Spor ve sanat girişimciyi besler

Basketbol ve masa tenisi oynayan, arkadaşlarıyla tiyatro, sinema, konser gibi etkinliklere katılan Ketenci, aynı zamanda o sıralar çelik çekme boru ticareti yapan ve pnömatik makineler üzerine bir atölye açan amcasının yanına gidip gelir. Üniversite bitince bir gazete ilanıyla bulduğu Necatibey Caddesi’ndeki bir mühendislik firması Nemtaş’ta işe başlar. Orada sistem ve altyapıyı kurduktan sonra gelen ortaklık teklifini kabul eder, tesisat malzemeleri ağırlıklı tedarik şirketi Batı Kolektif’i Perşembe Pazarı’nda kurar. Ortağı ayrılınca üniversiteden bir arkadaşıyla Batısan Limited Şirketi’ni, bu şirketler devam ederken Hikmet Bilgin’le Şener Teknik Limited Şirketi’ni kurar. Batısan, çelik çekme boru, Şener Teknik ise paslanmaz çelik boru alıp satar. 1989’da Zeytinburnu Demirciler Sitesi’ne ve PERPA’ya geçen Ketenci, “PERPA’da şube açtık, ayrıca paslanmaz boru ve fittings yapan bir atölye kurduk, ticaretin yanısıra üretime başladık, kalite bilinci önplanda olduğu için sanayiye geçtik. Fabrikaların ihtiyaçları doğrultusunda özel imalatlar da yapmaya başladık” diyor.



Girişimci yerinde sayamaz

Zeytinburnu’ndan DES Sanayi Sitesi’ne 1997’de taşınır. DES’te ticarete başlar. 2003’te Dudullu OSB’de fabrikanın temelini atar. 2005’te şirketi tamamen burada toplar. Ketenci, “Şu anda 13 bin 500 metrekaresi kapalı, 8 bin metrekaresi açık alanda üretim yapıyoruz. 18 bin çeşit ürünümüz var. Borşen Boru, 1983’te üretici şirket olarak kuruldu, 1986’dan itibaren tek firma oldu. Sanayi tesislerinin ihtiyaç duyduğu özel ürünlerimiz de var. Portföyünde 4 bin şirket bulunan Borşen Boru, faal 2 bin firmanın ihtiyacını karşılayacak stoğa sahip. Gıda, kimya, demir-çelik sektörleri başta olmak üzere ağır sanayiye paslanmaz dikişli boru üretiyoruz” diyor.

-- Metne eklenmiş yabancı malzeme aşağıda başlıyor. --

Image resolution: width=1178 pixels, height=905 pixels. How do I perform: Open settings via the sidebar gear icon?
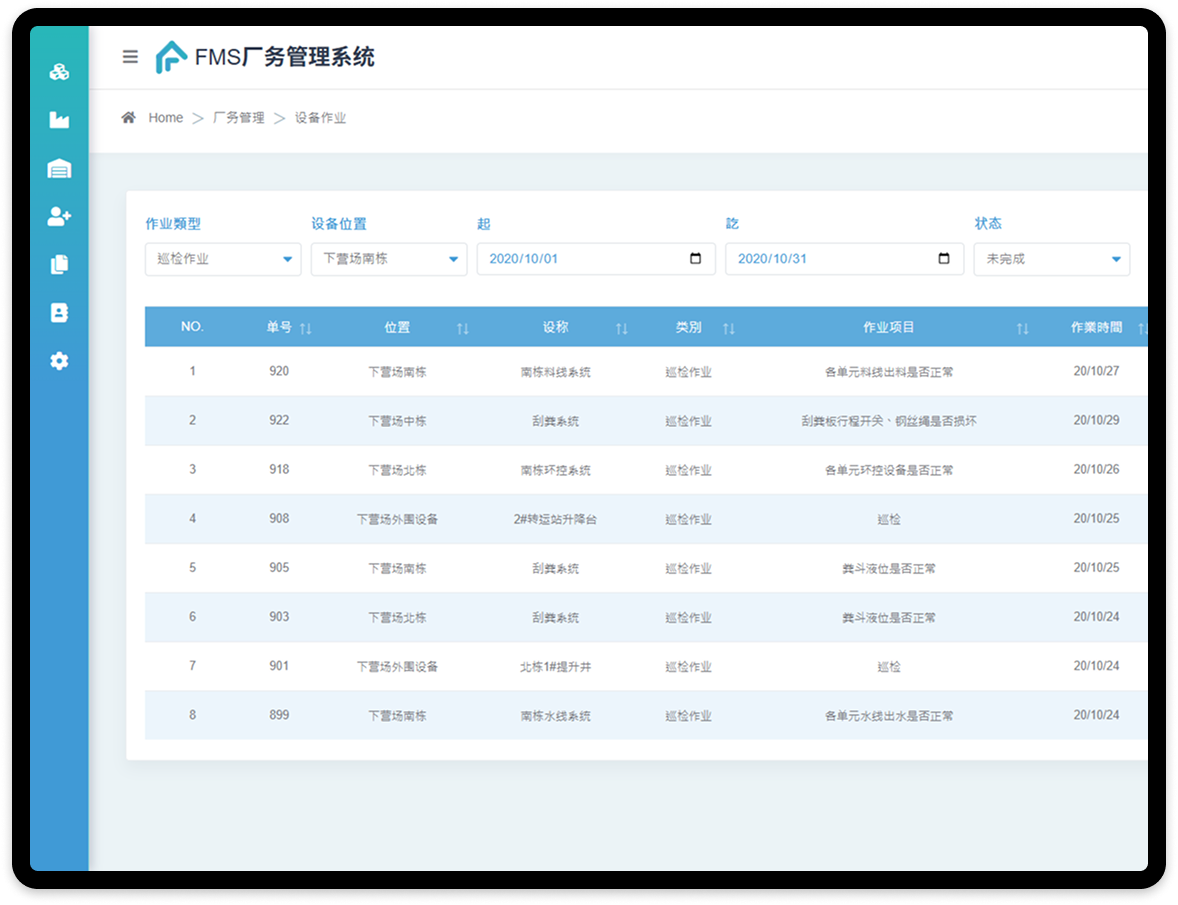click(x=59, y=361)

Borşen Boru’nun önümüzdeki 5 yıllık hedefi, büyüme, işçi sayısı, kapasite, ciro gibi tüm değerleriyle üretim kapasitesini arttırarak 2 kat büyümek. Türkiye’de marka olan Borşen Boru’nun uzun vadeli hedefiyse uluslararası arenada markasını perçinlemek. Ar-Ge çok önemli: “Türkiye’de ilk defa özel sektörde imalatçı olarak tüm sanayiye hizmet veren tam kapsamlı bir laboratuvara sahibiz. Malzemenin checkup’unu yapabilecek donanımdayız. Kalite bilincinin yerleşmesinde laboratuvarımız olmazsa olmazımız.”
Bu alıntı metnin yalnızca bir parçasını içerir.